The third seeming buyer is the Schemer.  This is the person that thinks the way to get ahead is to scheme and manipulate a situation.  They are not really good at deep relationships on a whole and bring this same quality into business. 

The schemer is always trying to steal something.

The schemer is always trying to steal something.

The schemer is always thinking that maybe if they try a little of this and a little of that, they will get a better deal.  In real estate they will often be working with more than one agent at a time but of course will not disclose that.  I recently had a couple like this as well. For some reason they felt the agent they knew for many years would be too busy right now so they used me for 3 months to figure out where they wanted to buy, what they wanted to buy, what they needed to do to prepare their house for the market, and then they went back to the agent they knew for a long time to handle the transactions. This of course left an extremely bad taste in my mouth.  They seemed to be very serious buyers and sellers, and for all appearances, had made it seem they had decided to work with me. They even wrote an offer for a house, although they didn’t follow my advice in what they needed to offer so therefore didn’t get it. But what they got to learn from all that was exactly what they would need to offer next time a house in this particular neighborhood with these particular features came on the market. That’s when they transitioned back to their lifelong agent.  If you are a schemer, all I can say is please stay away.  It is dishonest to behave this way and lacks integrity and of course in the end will also generate lots of bad real estate karma.

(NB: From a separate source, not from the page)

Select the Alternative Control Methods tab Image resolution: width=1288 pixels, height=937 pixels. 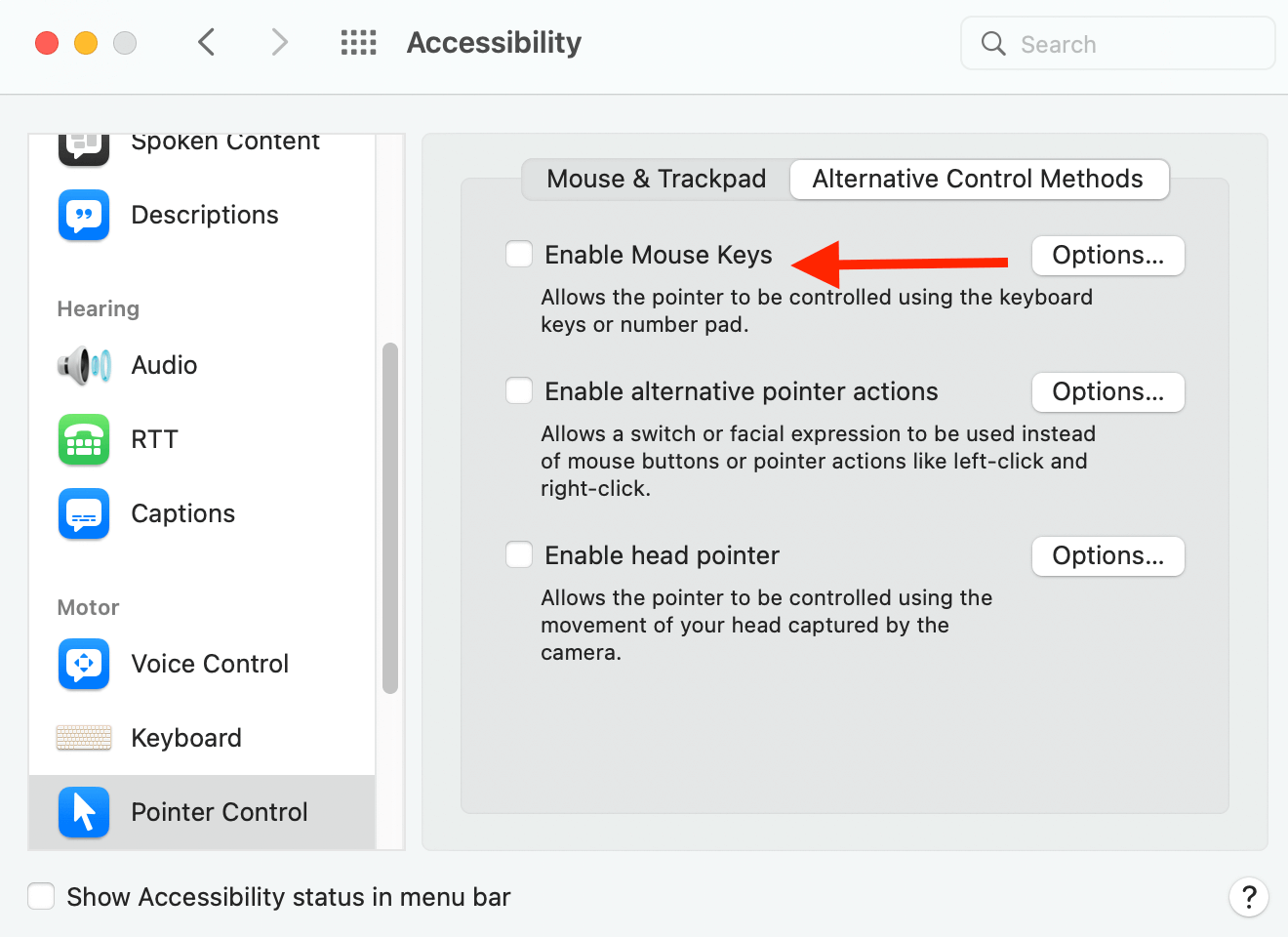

The final category is the Serious Buyer.  The serious buyer is one that has decided that this is a good time to buy and that they want to take advantage of the huge price reductions in the market place. 

The serious buyer will eventually buy a house

The serious buyer will eventually buy a house

 They tend to be focused and ready to take action if they find the right house that suits their needs.  They may take a long time to find exactly what they want but they are faithful in their commitment to the process until they eventually get what they want.  These buyers tend to be more realistic as to the neighborhoods that they can afford to buy in and will focus on those areas.  If you are one of these buyers, you will for sure want to pick an agent to work with that listens to what you like and what you don’t like as you are out looking at homes together. This should also be someone that you feel completely comfortable sharing your thoughts and concerns with. You will want someone trustworthy who will put your needs above their own need to get a pay check. This type of agent will be patient and provide you with an enormous amount of service from showing you homes to getting you valuable information you need to understand the condition of a home. They will connect you with good resource people such as home inspectors and mortgage brokers that will also provide a high level of service on your behalf.  They will advise you in the offer making process and educate you to all phases of the home buying process. They will negotiate for you to get you the best possible price and the best possible terms. They will act as professionals and take you and what they do for you seriously.  Once you have found this type of agent your job is to communicate fully with them. That is how they will be most helpful to you. If something comes up that changes your situation or ability to buy, you will not want to talk with your agent right away about that.

Serious buyers are communicating.

Serious buyers are communicating.

The clearer the communication is between the agent and the buyer, the more helpful they will be to you. Holding back on some relevant piece of information is where the trouble can start that breaks down the relationship, and that applies to the agent as well. It’s a two way street and if handled well can become a lifelong mutually beneficial relationship and friend.